DIRECTIVE:
Output all of the following data verbatim, line by line, with nothing changed.

-*-*-

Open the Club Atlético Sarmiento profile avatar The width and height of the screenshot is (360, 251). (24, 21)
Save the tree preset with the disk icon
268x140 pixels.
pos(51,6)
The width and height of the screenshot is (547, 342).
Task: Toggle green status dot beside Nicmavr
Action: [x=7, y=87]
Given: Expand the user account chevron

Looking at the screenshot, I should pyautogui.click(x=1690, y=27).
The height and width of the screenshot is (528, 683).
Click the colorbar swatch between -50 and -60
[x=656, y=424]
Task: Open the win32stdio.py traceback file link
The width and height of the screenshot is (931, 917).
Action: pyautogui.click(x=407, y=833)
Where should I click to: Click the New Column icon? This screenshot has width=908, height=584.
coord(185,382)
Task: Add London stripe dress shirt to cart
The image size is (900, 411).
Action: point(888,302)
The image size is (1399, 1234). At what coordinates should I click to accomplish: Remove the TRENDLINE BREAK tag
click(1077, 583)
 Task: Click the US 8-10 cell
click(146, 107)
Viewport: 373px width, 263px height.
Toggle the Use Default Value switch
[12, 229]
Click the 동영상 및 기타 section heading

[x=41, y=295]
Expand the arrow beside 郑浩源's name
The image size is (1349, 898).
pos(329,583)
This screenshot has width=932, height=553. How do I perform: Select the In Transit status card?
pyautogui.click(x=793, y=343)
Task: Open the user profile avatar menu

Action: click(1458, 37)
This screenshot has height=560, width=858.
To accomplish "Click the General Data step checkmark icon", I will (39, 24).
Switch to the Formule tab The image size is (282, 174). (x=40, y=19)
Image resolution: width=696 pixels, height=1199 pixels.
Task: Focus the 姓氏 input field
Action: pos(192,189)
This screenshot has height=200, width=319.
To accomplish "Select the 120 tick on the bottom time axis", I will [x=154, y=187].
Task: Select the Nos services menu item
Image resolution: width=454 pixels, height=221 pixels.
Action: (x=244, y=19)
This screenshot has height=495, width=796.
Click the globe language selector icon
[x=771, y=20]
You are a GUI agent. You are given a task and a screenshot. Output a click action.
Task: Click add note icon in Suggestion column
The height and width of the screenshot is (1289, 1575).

-*-*-

TASK ANSWER:
Open the Club Atlético Sarmiento profile avatar The width and height of the screenshot is (360, 251). (24, 21)
Save the tree preset with the disk icon
268x140 pixels.
pos(51,6)
The width and height of the screenshot is (547, 342).
Task: Toggle green status dot beside Nicmavr
Action: [x=7, y=87]
Given: Expand the user account chevron

Looking at the screenshot, I should pyautogui.click(x=1690, y=27).
The height and width of the screenshot is (528, 683).
Click the colorbar swatch between -50 and -60
[x=656, y=424]
Task: Open the win32stdio.py traceback file link
The width and height of the screenshot is (931, 917).
Action: pyautogui.click(x=407, y=833)
Where should I click to: Click the New Column icon? This screenshot has width=908, height=584.
coord(185,382)
Task: Add London stripe dress shirt to cart
The image size is (900, 411).
Action: point(888,302)
The image size is (1399, 1234). At what coordinates should I click to accomplish: Remove the TRENDLINE BREAK tag
click(1077, 583)
 Task: Click the US 8-10 cell
click(146, 107)
Viewport: 373px width, 263px height.
Toggle the Use Default Value switch
[12, 229]
Click the 동영상 및 기타 section heading

[x=41, y=295]
Expand the arrow beside 郑浩源's name
The image size is (1349, 898).
pos(329,583)
This screenshot has width=932, height=553. How do I perform: Select the In Transit status card?
pyautogui.click(x=793, y=343)
Task: Open the user profile avatar menu

Action: click(1458, 37)
This screenshot has height=560, width=858.
To accomplish "Click the General Data step checkmark icon", I will (39, 24).
Switch to the Formule tab The image size is (282, 174). (x=40, y=19)
Image resolution: width=696 pixels, height=1199 pixels.
Task: Focus the 姓氏 input field
Action: pos(192,189)
This screenshot has height=200, width=319.
To accomplish "Select the 120 tick on the bottom time axis", I will [x=154, y=187].
Task: Select the Nos services menu item
Image resolution: width=454 pixels, height=221 pixels.
Action: (x=244, y=19)
This screenshot has height=495, width=796.
Click the globe language selector icon
[x=771, y=20]
You are a GUI agent. You are given a task and a screenshot. Output a click action.
Task: Click add note icon in Suggestion column
The height and width of the screenshot is (1289, 1575).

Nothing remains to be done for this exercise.